Unexpected is right...
Jerome R. Dodson | Melbourne, FL | 02/25/2010
(3 out of 5 stars)
"Roald Dahl is a writer with few peers. His mastery of language, his incandescent imagination, his pacing and plotting--all come together in brilliant, entertaining stories. So, when I heard his tales had been adapted for television, I was delighted. When I saw the results, I was disappointed. The problems vary from episode to episode. In many cases, the writers chosen to adapt the stories seem to lack Dahl's perfect mix of sparkle and cynicism. In others, the actors are simply not up to challenge. Sometimes, both fail. In Dahl's hands, "Mr. Botibol's First Love" is a delicate, gentle and bittersweet tale of love and loss. By the time it reached the screen, neither the teleplay nor Jack Weston were able to convey the fragile, subtle emotions of Mr. Botibol. "Poison" can't begin to maintain the tension of Dahl's masterpiece: the teleplay simply drags. Elaine Stritch's performance in "My Lady Love, My Dove" is screechy; Joseph Cotton's work in "Depart in Peace" is pedestrian. In "Taste," Dahl's ending was terrifyingly ambiguous, almost certainly homicidal. The teleplay ends on a ludicrous note. I could multiply these criticisms several times over, but I think you have enough to go on. Further hampering the quality of the show is the fact that it is shot on video; the transfer to DVD is less than sterling, and many of the shows have a dingy visual quality that makes them feel soggy.
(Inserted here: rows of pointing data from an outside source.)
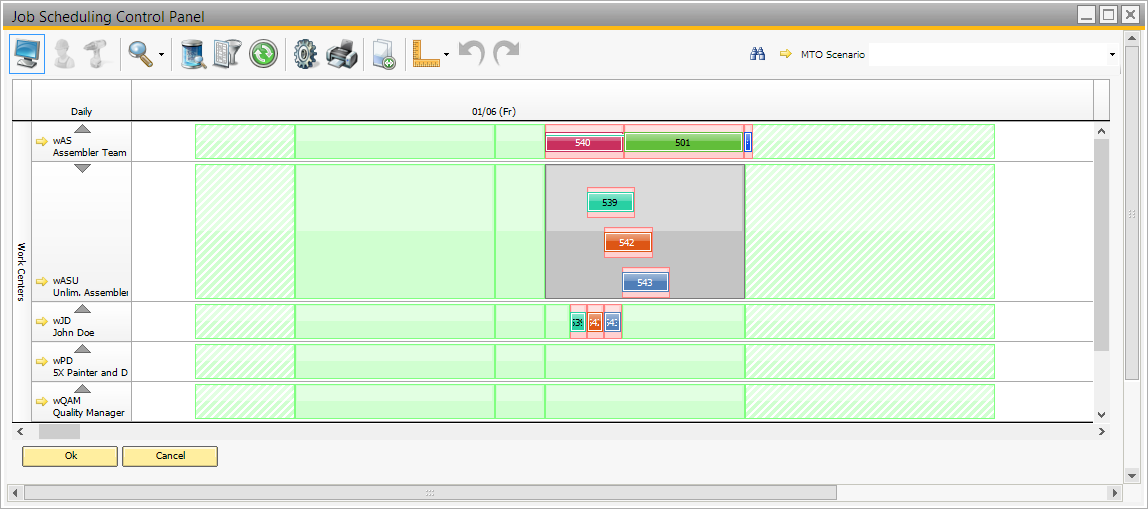The image size is (1148, 509).
Task: Click the database search icon
Action: point(193,54)
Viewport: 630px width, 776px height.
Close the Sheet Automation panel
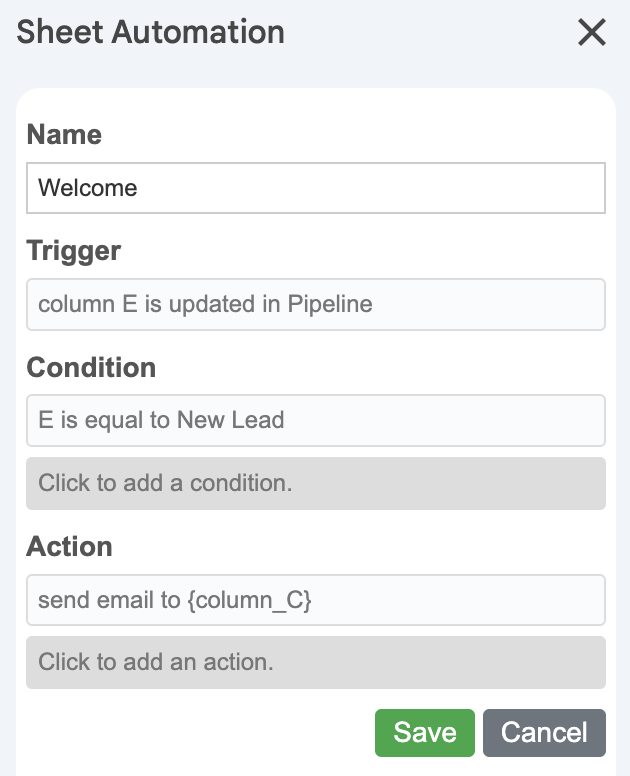(592, 33)
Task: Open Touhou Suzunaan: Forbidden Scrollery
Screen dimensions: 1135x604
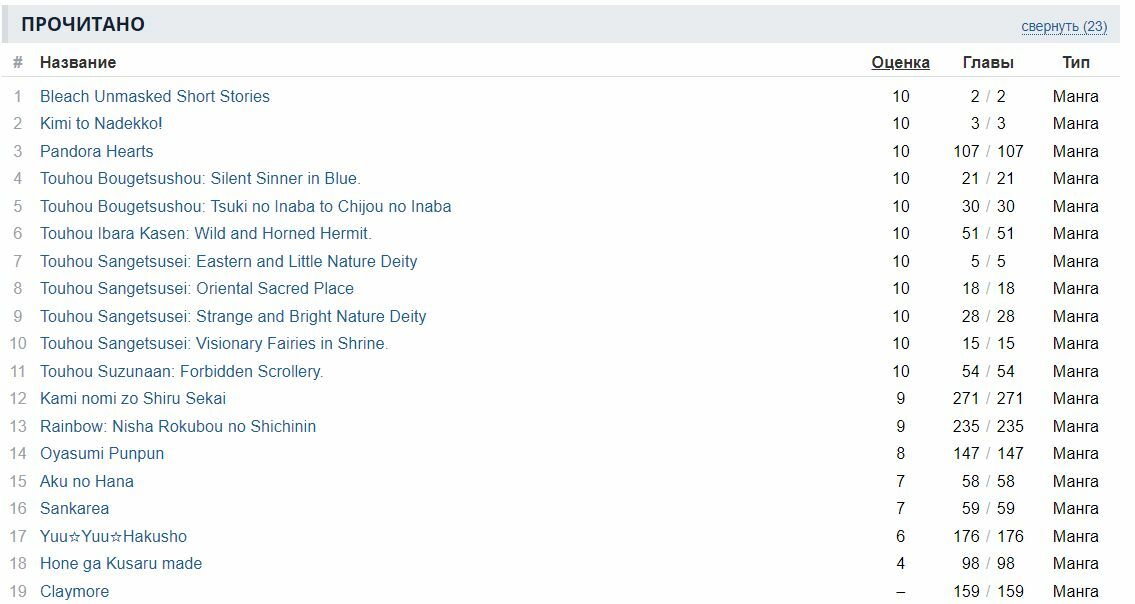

And yet, at times there are scripts and casts that can convey the Dahl magic. "Georgy Porgy" is a fascinating little gem, with a brilliant turn by Joan Collins in a double role and John Alderton's utterly convincing descent into madness. "The Man from the South" is a faithful, gripping reproduction of Dahl's story. "Mrs Bixby and the Colonel's Coat" maintains the giddy deception of the original.
Overall, a mixed bag, and worth the purchase price if you don't pay too much or expect too much.